We did alot of baby wearing, we co-slept, I breastfed until 15 months and did so on demand and his weaning was mostly baby led. I didn’t set out to follow this path, but it was the style that worked to soothe my fussy little guy and mostly worked for me too. There were times I did find the demands of the attachment style completely exhausting and by 15 months I was well and truly ready to get a bit of space back. So an attachment parenting fundamentalist I was not, although I admire those who are as they are made of more self-sacrificing stuff than I.
Ultimately I was happy with my decision to trust my gut and follow this path, as my little guy has grown into a confident and independent toddler. So for baby number two, I had planned to do things much the same.
But the thing is, Hugo has had other ideas.
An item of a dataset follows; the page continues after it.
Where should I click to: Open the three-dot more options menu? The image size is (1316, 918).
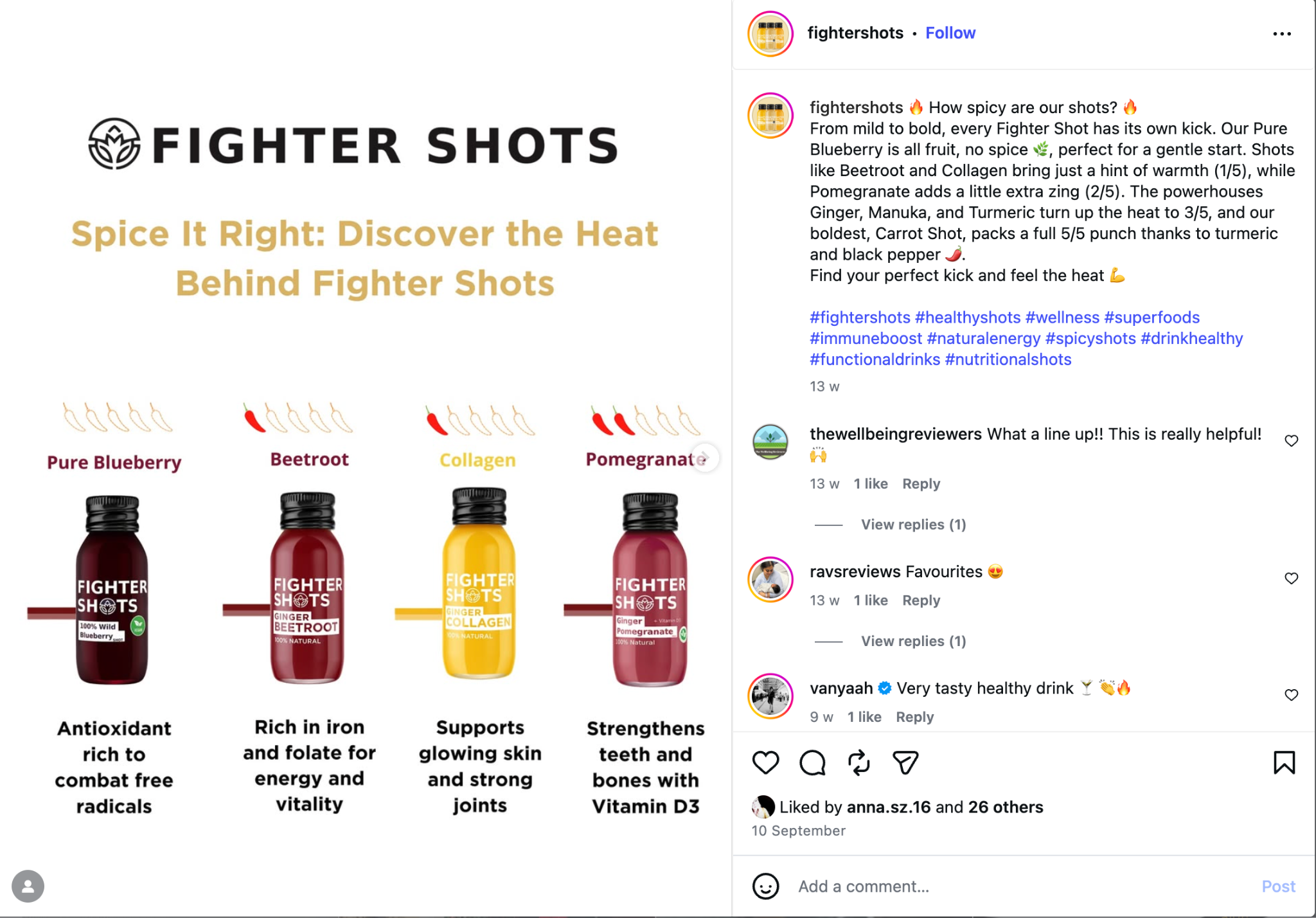pyautogui.click(x=1282, y=33)
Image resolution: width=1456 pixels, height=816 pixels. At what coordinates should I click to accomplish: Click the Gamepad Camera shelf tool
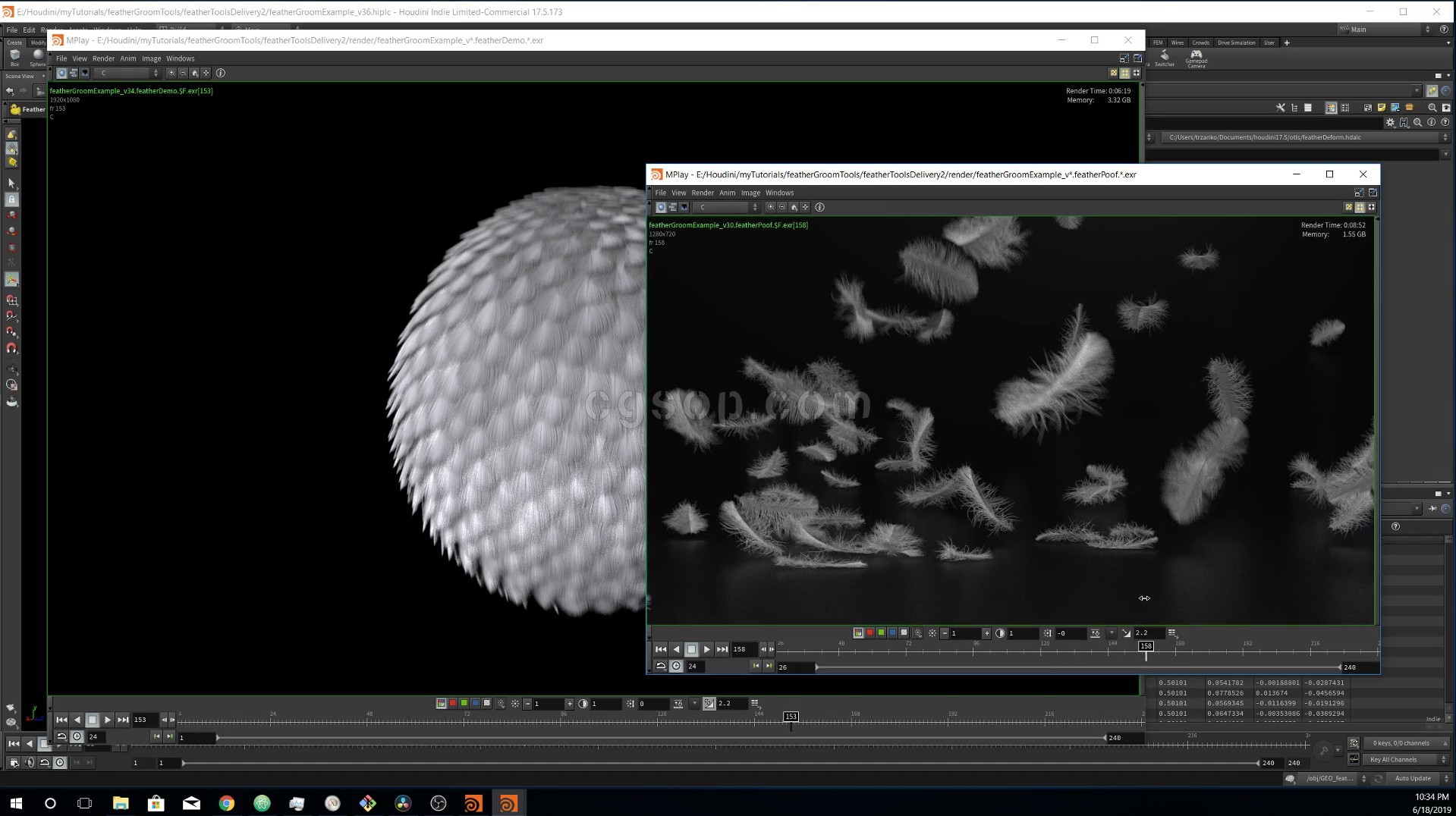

As I have watched my baby and learnt from him it became pretty obvious from a very early age that he wasn’t as keen on this attachment style as his brother. Early attempts at co-sleeping resulted in little sleep for either of us, his time at the breast is merely for sustance with no lingering for comfort and by about eight weeks I could tell he wanted to feed in the quiet of his room and be popped into his cot for sleep.
He seemed to object to continual breastfeeding before bed and started to fuss when he was held too long. I decided to listen to what my gut was telling me and when I did he soon slept for at least 8 hours straight. The Ergo was still used but more for practical than soothing reasons as I had to keep up with my toddler boy, and for mostly my own convenience Hugo was still fed to sleep most of the time.
But last week I noticed he started to fuss at being fed around the time of his next sleep, so I decided to try zipping him in his ergo cocoon and putting him into his cot and after a bit of babbling he was asleep. And this continues to be his preference.
This difference between my two boys has got me thinking about parenting styles and labels and how ultimately whichever style is your preference, your baby may have other ideas. The key skills I’ve learnt from parenting both my boys is to be flexible, observant and intuitive and to let my style change in response to their changing needs. I guess if I wanted to give that a label (and I really don’t) I’d call it intuitive parenting.
And while being intuitive relies on parenting knowledge gleaned from books and the ever-expanding body of internet knowledge, it merely informs possible responses to try instead of dictating an approach.
We are all parenting a child, not implementing a theory – so perhaps instead of debating the pros and cons of different parenting styles, we are better served by sharing information that supports building our own parenting intuition to best meet our own babies needs.
What do you think? Do you adhere to a particular parenting style or have made up your own as you’ve gone along? I’d love to hear your experience.